**Quesiti**
1. Secondo il testo sul museo archeologico di Sarsina, in che anno il museo fu acquistato dallo Stato?
2. Per favore, scrivi il seguito del testo sul museo archeologico di Sarsina, partendo dopo la sua ultima frase.

**Testo fornito**
========

E’ uno dei più importanti Musei Archeologici dell’Italia settentrionale per la ricchezza e la varietà dei reperti ivi contenuti.
Fu istituito nel 1890, come raccolta comunale, dal forlivese Antonio Santarelli, che ordinò una ricca collezione di iscrizioni romane in gran parte descritte del canonico umanista Filippo Antonini nel suo libro “Le antichità di Sarsina”, pubblicato nel 1607.
Ha continuato poi ad ampliarsi in seguito allo scavo della necropoli di Pian di Bezzo, nei pressi di Sarsina, grazie al quale sono stati riportati alla luce i grandi monumenti funerari e, successivamente, in seguito alle scoperte di materiali recuperati all’interno della città.
Dopo essere stato acquistato dallo Stato nel 1957, è stato ordinato più volte. Negli anni Ottanta, grazie alla collaborazione col Comune di Sarsina, la Soprintendenza Archeologica di Bologna ha proceduto ad un ulteriore ampliamento degli spazi espositivi; tale ristrutturazione ha consentito di ricomporre integralmente i principali monumenti funerari, in precedenza smembrati, e di proporre un nuovo allestimento delle collezioni.
Le raccolte del Museo, di provenienza quasi esclusivamente locale, pur coprendo un arco cronologico esteso dalla preistoria alla tarda antichità, riguardano in particolare l’età romana.
Il percorso espositivo si apre con un numeroso gruppo di epigrafi funerarie che offrono uno spaccato sociale dell’antica Sassina, attraverso il ricordo di uomini liberi appartenenti ad alcune delle più note famiglie locali o di schiavi affrancati (liberti). Tra queste significativo è il cippo funerario di Cetrania Severina (prima metà del II sec. d.C.) che su un lato riporta un passo del suo testamento a favore dei collegia (corporazioni professionali) dei dendrophori, fabri e dei centonari, ai quali era destinato un lascito da utilizzare ogni anno per offerte rituali destinate ad onorare la memoria della defunta.
Importante è pure la prescrizione sepolcrale di Horatius Balbus (I sec. a.C.) il cui testo ricorda la donazione di un terreno nelle vicinanze della necropoli per le sepolture di cittadini bisognosi, con l’esclusione, però, di alcune categorie di persone ritenute non degne.

========

**Materiale fornito**
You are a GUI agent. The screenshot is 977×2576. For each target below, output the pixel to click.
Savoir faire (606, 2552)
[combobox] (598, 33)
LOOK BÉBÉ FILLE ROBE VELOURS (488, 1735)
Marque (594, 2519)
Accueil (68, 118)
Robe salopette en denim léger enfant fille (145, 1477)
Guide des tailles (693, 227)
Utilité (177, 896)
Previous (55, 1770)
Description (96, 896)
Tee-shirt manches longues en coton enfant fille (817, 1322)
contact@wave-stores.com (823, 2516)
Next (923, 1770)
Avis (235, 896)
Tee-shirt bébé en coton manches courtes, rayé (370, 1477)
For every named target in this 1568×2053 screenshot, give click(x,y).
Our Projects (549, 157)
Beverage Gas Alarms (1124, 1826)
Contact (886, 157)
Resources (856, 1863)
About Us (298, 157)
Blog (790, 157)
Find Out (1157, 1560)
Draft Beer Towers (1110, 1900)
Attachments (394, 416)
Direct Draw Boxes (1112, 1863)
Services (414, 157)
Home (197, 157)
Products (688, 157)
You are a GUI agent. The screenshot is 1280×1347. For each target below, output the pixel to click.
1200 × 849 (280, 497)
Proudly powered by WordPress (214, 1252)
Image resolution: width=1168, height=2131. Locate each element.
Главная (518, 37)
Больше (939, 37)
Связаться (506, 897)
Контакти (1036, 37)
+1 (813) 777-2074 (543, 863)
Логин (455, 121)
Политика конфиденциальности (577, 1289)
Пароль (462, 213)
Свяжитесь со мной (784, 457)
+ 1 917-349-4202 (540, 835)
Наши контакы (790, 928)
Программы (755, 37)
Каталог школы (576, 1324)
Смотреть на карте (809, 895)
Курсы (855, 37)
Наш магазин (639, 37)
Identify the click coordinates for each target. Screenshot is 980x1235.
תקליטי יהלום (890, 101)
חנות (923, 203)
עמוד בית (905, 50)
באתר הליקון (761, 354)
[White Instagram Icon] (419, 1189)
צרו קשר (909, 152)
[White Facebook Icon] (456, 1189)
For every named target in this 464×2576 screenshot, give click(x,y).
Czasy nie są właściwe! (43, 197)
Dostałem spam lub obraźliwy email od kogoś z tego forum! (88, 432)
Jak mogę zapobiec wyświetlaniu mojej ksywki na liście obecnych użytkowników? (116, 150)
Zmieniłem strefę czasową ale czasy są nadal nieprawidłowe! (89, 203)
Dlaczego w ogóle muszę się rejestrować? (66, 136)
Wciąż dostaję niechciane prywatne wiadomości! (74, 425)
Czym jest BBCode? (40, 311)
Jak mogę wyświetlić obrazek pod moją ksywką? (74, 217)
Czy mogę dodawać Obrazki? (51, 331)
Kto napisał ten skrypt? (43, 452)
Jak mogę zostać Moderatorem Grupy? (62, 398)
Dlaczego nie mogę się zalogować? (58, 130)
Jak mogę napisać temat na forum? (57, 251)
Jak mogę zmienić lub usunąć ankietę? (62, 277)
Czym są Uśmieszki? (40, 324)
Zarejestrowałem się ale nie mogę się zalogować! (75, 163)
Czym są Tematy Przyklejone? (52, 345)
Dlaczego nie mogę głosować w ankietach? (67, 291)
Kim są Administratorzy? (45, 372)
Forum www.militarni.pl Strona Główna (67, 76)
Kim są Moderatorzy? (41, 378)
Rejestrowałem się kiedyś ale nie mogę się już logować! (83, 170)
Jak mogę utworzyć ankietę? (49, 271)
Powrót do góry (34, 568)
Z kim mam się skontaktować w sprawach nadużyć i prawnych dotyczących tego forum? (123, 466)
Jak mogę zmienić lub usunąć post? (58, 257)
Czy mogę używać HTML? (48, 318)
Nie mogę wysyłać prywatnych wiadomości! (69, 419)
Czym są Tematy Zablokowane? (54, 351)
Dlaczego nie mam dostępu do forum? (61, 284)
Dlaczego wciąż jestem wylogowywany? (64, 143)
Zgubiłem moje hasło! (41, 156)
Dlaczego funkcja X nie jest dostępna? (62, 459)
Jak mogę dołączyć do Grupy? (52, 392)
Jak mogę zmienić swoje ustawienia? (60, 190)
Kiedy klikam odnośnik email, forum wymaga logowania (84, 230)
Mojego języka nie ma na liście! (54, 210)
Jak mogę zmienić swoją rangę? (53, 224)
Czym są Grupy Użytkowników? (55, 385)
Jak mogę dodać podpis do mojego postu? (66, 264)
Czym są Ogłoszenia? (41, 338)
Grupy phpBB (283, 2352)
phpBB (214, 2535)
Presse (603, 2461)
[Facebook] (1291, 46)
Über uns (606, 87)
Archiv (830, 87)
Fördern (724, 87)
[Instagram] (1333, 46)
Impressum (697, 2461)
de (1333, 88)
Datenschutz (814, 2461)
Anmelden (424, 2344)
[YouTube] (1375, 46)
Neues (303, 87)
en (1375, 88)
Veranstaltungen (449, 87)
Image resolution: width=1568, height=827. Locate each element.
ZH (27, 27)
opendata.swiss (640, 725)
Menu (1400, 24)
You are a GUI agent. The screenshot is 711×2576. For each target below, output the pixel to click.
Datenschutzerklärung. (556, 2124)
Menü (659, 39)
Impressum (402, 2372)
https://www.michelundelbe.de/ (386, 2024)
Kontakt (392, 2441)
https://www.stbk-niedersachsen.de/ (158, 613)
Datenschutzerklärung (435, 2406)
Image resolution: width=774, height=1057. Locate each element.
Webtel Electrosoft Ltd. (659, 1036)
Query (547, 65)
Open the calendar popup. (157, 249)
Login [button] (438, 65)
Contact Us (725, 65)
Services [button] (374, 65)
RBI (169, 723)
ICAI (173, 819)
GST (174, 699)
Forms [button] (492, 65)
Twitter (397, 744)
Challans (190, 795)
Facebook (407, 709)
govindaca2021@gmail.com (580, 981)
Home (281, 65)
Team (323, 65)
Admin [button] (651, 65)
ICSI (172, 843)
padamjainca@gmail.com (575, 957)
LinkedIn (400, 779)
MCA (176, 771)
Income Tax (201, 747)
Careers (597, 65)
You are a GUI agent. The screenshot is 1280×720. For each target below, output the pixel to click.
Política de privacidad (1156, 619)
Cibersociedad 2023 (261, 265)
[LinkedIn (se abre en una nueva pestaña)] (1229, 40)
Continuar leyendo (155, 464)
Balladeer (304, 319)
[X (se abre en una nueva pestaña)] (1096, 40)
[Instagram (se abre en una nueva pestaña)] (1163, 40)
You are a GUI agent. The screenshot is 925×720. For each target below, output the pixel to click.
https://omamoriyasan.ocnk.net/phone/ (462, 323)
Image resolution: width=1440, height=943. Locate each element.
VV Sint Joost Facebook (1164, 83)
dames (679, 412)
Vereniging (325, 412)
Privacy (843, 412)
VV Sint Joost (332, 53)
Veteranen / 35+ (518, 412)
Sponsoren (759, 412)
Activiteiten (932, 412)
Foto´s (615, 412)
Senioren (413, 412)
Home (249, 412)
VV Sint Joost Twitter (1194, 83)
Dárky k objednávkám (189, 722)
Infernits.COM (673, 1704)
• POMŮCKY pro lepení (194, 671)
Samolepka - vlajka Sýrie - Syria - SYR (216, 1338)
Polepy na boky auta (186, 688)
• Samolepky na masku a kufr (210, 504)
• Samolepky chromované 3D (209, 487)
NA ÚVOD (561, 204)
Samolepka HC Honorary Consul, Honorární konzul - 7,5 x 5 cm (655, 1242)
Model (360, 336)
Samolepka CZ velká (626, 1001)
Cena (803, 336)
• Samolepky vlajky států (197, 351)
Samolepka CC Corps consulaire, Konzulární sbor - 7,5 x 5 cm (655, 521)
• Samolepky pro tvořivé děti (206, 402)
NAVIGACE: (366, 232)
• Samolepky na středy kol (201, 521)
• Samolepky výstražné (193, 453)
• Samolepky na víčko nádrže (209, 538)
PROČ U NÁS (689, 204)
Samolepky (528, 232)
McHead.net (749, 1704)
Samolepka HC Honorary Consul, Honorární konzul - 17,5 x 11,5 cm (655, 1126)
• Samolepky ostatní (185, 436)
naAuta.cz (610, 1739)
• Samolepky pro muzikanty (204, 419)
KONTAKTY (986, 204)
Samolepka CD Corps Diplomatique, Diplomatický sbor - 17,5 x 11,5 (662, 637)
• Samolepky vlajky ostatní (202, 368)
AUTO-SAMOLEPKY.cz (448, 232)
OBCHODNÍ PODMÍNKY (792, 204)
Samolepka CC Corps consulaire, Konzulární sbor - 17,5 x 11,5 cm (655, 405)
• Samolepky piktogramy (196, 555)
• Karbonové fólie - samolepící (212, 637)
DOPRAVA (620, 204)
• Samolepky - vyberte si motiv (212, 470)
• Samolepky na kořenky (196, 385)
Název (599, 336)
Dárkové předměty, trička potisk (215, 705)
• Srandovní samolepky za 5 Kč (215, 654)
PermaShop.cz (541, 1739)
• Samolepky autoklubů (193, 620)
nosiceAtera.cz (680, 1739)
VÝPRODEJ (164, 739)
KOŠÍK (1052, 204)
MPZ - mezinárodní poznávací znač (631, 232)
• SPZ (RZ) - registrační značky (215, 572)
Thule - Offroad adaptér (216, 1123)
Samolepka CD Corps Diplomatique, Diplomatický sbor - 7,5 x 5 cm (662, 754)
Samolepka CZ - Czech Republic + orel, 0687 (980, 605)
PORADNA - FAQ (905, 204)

========

**Risposte ai quesiti**
1. Nel 1957.

2.
Seguono poi i monumenti funerari provenienti dalla necropoli di Pian di Bezzo: quello di Publius Verginius Paetus, quello di Rufus, che costituisce una delle maggiori attrattive del museo ed altre steli, tra le quali quella che delimitava l’area sepolcrale della corporazione dei mulattieri (muliones).
Tra i reperti rinvenuti nell’area della città, di eccezionale interesse è il grande mosaico pavimentale policromo detto del “Trionfo di Dioniso“.
Molto importanti sono anche le attestazioni dei numerosi culti praticati, legati al mondo greco (Giove, Minerva, Apollo), alla tradizione italico-romana (Spes, Dei Publici), fino al mondo orientale.
Nel Museo è conservato, infatti, un gruppo di statue raffiguranti divinità frigie ed egizie, che costituivano il santuario più importante dell’Italia settentrionale dedicato a questi culti.
Tra queste emerge per bellezza la statua di Attis.
Tra le iscrizioni onorarie, alcune ricordano membri della famiglia imperiale (Nerva, Traiano, Faustina Maggiore, Marco Aurelio) ed importanti personaggi del luogo (L. Appaeus Pudens, Aulus Pudens, C. Caesius Sabinus, S. Montanus); le iscrizioni civiche ricordano la costruzione delle mura difensive della città (70-40 a.C.), ed in particolare i magistrati che promossero l’esecuzione della cinta (quattuorviri iure dicundo), un architectus che ne curò la costruzione, e le diverse parti dell’opera (murus, valvae, portae, turres).
Al piano superiore vi sono reperti attribuibili al primo nucleo insediativo di Sassina (IV-II sec. a.C.), nonché rocce, minerali e fossili provenienti dalla Valle del Savio; suppellettili di uso comune (vasi da mensa, lucerne, balsamari, oggetti di uso personale); la ricostruzione di una tomba alla “cappuccina”, tipo di struttura funeraria molto diffusa nella prima età imperiale (I-II sec. d.C.), materiali edilizi vari, sezioni di pavimenti in opus signinum (cocciopesto decorato), tubazioni in piombo.
Nell’ultima sala ancora materiali d’uso e di arredo; ceramica a vernice nera di età repubblicana (II-I sec. a.C.); terra sigillata; ceramica medioadriatica ed invetriata di età imperiale.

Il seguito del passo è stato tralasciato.